▸ **PROBLEM TO SOLVE**
Below are records to be reproduced exactly and in full.
[[ RECORDS TO USE, beginning ]]
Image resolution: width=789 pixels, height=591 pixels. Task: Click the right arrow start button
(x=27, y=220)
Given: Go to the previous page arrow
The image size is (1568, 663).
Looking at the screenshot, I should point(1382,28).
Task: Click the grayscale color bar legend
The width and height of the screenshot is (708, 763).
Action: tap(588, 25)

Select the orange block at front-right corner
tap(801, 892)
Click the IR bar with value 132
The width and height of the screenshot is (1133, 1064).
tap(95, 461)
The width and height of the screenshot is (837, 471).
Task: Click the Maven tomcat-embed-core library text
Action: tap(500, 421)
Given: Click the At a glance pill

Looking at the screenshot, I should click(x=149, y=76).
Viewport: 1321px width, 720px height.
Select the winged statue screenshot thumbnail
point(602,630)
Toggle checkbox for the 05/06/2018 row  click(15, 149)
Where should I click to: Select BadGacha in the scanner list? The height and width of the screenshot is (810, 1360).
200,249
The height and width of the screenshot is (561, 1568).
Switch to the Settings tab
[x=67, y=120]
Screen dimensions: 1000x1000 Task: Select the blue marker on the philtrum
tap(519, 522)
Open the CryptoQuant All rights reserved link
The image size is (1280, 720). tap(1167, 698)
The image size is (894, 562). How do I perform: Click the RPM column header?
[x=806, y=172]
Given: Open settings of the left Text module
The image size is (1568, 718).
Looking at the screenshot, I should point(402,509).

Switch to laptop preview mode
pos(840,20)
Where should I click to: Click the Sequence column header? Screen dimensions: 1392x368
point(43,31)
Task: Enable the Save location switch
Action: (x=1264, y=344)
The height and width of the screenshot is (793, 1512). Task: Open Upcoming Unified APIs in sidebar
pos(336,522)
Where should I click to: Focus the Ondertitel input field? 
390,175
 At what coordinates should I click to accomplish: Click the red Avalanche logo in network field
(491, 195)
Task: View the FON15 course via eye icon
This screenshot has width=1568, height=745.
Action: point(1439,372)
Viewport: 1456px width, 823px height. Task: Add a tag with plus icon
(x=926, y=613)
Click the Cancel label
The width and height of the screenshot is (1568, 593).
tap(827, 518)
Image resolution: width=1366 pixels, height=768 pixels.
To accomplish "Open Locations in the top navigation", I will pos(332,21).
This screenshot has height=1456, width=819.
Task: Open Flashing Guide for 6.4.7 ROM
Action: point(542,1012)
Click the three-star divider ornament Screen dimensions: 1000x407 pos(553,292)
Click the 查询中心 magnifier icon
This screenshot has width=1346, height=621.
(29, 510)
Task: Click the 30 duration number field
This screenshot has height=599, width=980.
[[ RECORDS TO USE, end ]]
▸ **RESPONSE**
Image resolution: width=789 pixels, height=591 pixels. Task: Click the right arrow start button
(x=27, y=220)
Given: Go to the previous page arrow
The image size is (1568, 663).
Looking at the screenshot, I should point(1382,28).
Task: Click the grayscale color bar legend
The width and height of the screenshot is (708, 763).
Action: tap(588, 25)

Select the orange block at front-right corner
tap(801, 892)
Click the IR bar with value 132
The width and height of the screenshot is (1133, 1064).
tap(95, 461)
The width and height of the screenshot is (837, 471).
Task: Click the Maven tomcat-embed-core library text
Action: tap(500, 421)
Given: Click the At a glance pill

Looking at the screenshot, I should click(x=149, y=76).
Viewport: 1321px width, 720px height.
Select the winged statue screenshot thumbnail
point(602,630)
Toggle checkbox for the 05/06/2018 row  click(15, 149)
Where should I click to: Select BadGacha in the scanner list? The height and width of the screenshot is (810, 1360).
200,249
The height and width of the screenshot is (561, 1568).
Switch to the Settings tab
[x=67, y=120]
Screen dimensions: 1000x1000 Task: Select the blue marker on the philtrum
tap(519, 522)
Open the CryptoQuant All rights reserved link
The image size is (1280, 720). tap(1167, 698)
The image size is (894, 562). How do I perform: Click the RPM column header?
[x=806, y=172]
Given: Open settings of the left Text module
The image size is (1568, 718).
Looking at the screenshot, I should point(402,509).

Switch to laptop preview mode
pos(840,20)
Where should I click to: Click the Sequence column header? Screen dimensions: 1392x368
point(43,31)
Task: Enable the Save location switch
Action: (x=1264, y=344)
The height and width of the screenshot is (793, 1512). Task: Open Upcoming Unified APIs in sidebar
pos(336,522)
Where should I click to: Focus the Ondertitel input field? 
390,175
 At what coordinates should I click to accomplish: Click the red Avalanche logo in network field
(491, 195)
Task: View the FON15 course via eye icon
This screenshot has width=1568, height=745.
Action: point(1439,372)
Viewport: 1456px width, 823px height. Task: Add a tag with plus icon
(x=926, y=613)
Click the Cancel label
The width and height of the screenshot is (1568, 593).
tap(827, 518)
Image resolution: width=1366 pixels, height=768 pixels.
To accomplish "Open Locations in the top navigation", I will pos(332,21).
This screenshot has height=1456, width=819.
Task: Open Flashing Guide for 6.4.7 ROM
Action: point(542,1012)
Click the three-star divider ornament Screen dimensions: 1000x407 pos(553,292)
Click the 查询中心 magnifier icon
This screenshot has width=1346, height=621.
(29, 510)
Task: Click the 30 duration number field
This screenshot has height=599, width=980.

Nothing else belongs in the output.